» **EXTRACT**
start
6-K 1 oi20200430_6k1.htm OI20200430_6K1 oi20200430_6k1.htm - Generated by SEC Publisher for SEC Filing  

 

UNITED STATES

SECURITIES AND EXCHANGE COMMISSION

 

Washington, D.C. 20549

_____________________

 

FORM 6-K

Report of Foreign Private Issuer Pursuant to Rule 13a-16 or

15d-16 of the Securities Exchange Act of 1934

For the month of May 2020

Commission File Number:  1-15256

_____________________

 

OI S.A. – In Judicial Reorganization

(Exact Name as Specified in its Charter)

N/A

(Translation of registrant’s name into English)

Rua Humberto de Campos, No. 425, 8th floor – Leblon

22430-190 Rio de Janeiro, RJ
Federative Republic of Brazil

(Address of principal executive offices)

(Indicate by check mark whether the registrant files or will file annual reports under cover of Form 20-F or Form 40-F.)

Form 20-F:   ý      Form 40-F:   o

(Indicate by check mark if the registrant is submitting the Form 6-K in paper as permitted by Regulation S-T Rule 101(b)(1)):

Yes
:   o      No:   ý

(Indicate by check mark if the registrant is submitting the Form 6-K in paper as permitted by Regulation S-T Rule 101(b)(7)):

Yes
:   o      No:   ý

(Indicate by check mark whether the registrant by furnishing the information contained in this Form, the Registrant is also thereby furnishing the information to the Commission pursuant to Rule 12g3-2(b) under the Securities Exchange Act of 1934.)

Yes:   o      No:   ý

If “Yes” is marked, indicate below the file number assigned to the
registrant in connection with Rule 12g3-2(b):


 
 

 

Oi S.A. – In Judicial Reorganization

Corporate Taxpayer’s Registry (CNPJ/ME) No. 76.535.764/0001-43

Board of Trade (NIRE) No. 33.30029520-8

 

PUBLICLY-HELD COMPANY

 

MINUTES OF THE ANNUAL AND EXTRAORDINARY GENERAL SHAREHOLDERS’ MEETING

 

(Drawn up in summary form, as provided for under Paragraph 1 of Article 130 of Law No. 6,404/76 and Paragraph 1 of Article 19 of Oi S.A.’s By-laws)

 

1. Date, time and place: On April 30, 2020, at 11:00 a.m., at the headquarters of Oi S.A. – In Judicial Reorganization (the “Company”), at Rua do Lavradio, 71, downtown, in the City and State of Rio de Janeiro.
end
» **CHALLENGES**
**A.** In the Oi S.A. filing, at what address was the annual and extraordinary general shareholders' meeting held?
**B.** Continue the Oi S.A. shareholders' meeting minutes from the last line of the filing shown.

» **DATASET CONTENT**
start
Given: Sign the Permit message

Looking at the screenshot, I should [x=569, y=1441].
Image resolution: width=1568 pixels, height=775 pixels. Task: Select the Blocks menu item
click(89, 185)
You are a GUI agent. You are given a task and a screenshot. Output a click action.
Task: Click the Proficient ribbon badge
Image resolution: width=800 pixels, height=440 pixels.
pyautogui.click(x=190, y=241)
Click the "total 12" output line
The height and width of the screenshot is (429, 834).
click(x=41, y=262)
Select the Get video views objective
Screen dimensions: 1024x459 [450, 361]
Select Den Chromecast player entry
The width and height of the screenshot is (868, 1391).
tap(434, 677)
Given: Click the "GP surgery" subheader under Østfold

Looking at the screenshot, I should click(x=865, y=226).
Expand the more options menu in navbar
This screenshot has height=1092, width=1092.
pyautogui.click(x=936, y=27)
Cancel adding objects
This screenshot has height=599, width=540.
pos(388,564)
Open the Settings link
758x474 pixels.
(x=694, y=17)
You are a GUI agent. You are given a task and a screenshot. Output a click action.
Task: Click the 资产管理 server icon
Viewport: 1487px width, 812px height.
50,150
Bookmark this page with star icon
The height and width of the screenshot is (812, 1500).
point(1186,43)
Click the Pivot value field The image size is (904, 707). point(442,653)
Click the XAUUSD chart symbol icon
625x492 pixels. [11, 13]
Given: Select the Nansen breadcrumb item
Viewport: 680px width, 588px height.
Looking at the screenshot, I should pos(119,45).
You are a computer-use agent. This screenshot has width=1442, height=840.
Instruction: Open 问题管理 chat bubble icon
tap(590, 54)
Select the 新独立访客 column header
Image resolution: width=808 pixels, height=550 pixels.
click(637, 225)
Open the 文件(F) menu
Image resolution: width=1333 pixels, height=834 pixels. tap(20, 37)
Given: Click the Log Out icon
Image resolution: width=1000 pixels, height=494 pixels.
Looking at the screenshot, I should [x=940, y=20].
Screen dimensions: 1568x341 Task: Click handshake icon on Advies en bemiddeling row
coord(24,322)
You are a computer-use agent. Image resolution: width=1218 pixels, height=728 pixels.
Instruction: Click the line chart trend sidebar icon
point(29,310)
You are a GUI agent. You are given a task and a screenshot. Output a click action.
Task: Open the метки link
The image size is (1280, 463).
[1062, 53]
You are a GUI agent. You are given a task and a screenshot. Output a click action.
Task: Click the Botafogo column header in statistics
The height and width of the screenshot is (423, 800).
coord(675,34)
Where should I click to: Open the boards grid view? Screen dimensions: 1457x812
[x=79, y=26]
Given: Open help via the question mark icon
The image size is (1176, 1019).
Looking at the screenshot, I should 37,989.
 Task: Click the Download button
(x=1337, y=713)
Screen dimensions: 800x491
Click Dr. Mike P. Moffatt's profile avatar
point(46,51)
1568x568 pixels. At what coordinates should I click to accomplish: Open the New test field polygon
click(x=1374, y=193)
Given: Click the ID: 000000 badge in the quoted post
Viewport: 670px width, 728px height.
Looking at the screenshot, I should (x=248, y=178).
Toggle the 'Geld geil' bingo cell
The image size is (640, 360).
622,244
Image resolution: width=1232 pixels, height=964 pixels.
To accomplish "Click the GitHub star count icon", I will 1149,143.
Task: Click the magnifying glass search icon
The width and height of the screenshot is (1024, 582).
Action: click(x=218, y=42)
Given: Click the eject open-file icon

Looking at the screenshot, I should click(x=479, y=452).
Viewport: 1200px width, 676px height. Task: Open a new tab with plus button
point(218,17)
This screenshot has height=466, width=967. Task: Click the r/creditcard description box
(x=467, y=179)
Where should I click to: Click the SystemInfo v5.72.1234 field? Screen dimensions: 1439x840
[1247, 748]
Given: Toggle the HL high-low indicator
end
» **RESULTS FOR THE EXERCISE**
**A.** Rua do Lavradio, 71, downtown, in the City and State of Rio de Janeiro, the Company's headquarters.

**B.**
2. Agenda: To deliberate on the following items: At the Annual General Meeting: (i) To analyze the management accounts; examine, discuss and vote on the financial statements for the fiscal year ended December 31, 2019; (ii) To deliberate on the allocation of results for the fiscal year ended December 31, 2019; (iii) To establish the annual global compensation for the Company’s management and members of the Company’s fiscal council; and (iv) To elect the members of the fiscal council and their respective alternates. At the Extraordinary General Meeting: (v) To approve the election to the Board of Directors, as a complement to the mandate, of the members occupying positions in the Board of Directors who were appointed pursuant to Article 150 of Law No. 6,404/76 in meetings of the Board of Directors held on March 4 and March 13, 2020; and (vi) To re-ratify the global compensation for management approved at the Annual and Extraordinary General Shareholders’ Meeting held on April 26, 2019.

 

3. Call Notice: The call notice was published in the Official Gazette of the State of Rio de Janeiro (Diário Oficial do Estado do Rio de Janeiro), Section V, in the editions dated March 31, 2020, page 13; April 1, 2020, page 17; and April 2, 2020, page 95, and in the newspaper Valor Econômico – National Edition, in the editions dated March 31, 2020, page B7; April 1, 2020, page C5; and April 2, 2020, page B3, pursuant to the caption and Paragraph 1 of Article 124 of Law No. 6,404/76.

 

3.1. All documents and information related to the Agenda were made available to shareholders on March 31, 2020, pursuant to CVM Instruction No. 481/09 (“CVM Instruction 481”).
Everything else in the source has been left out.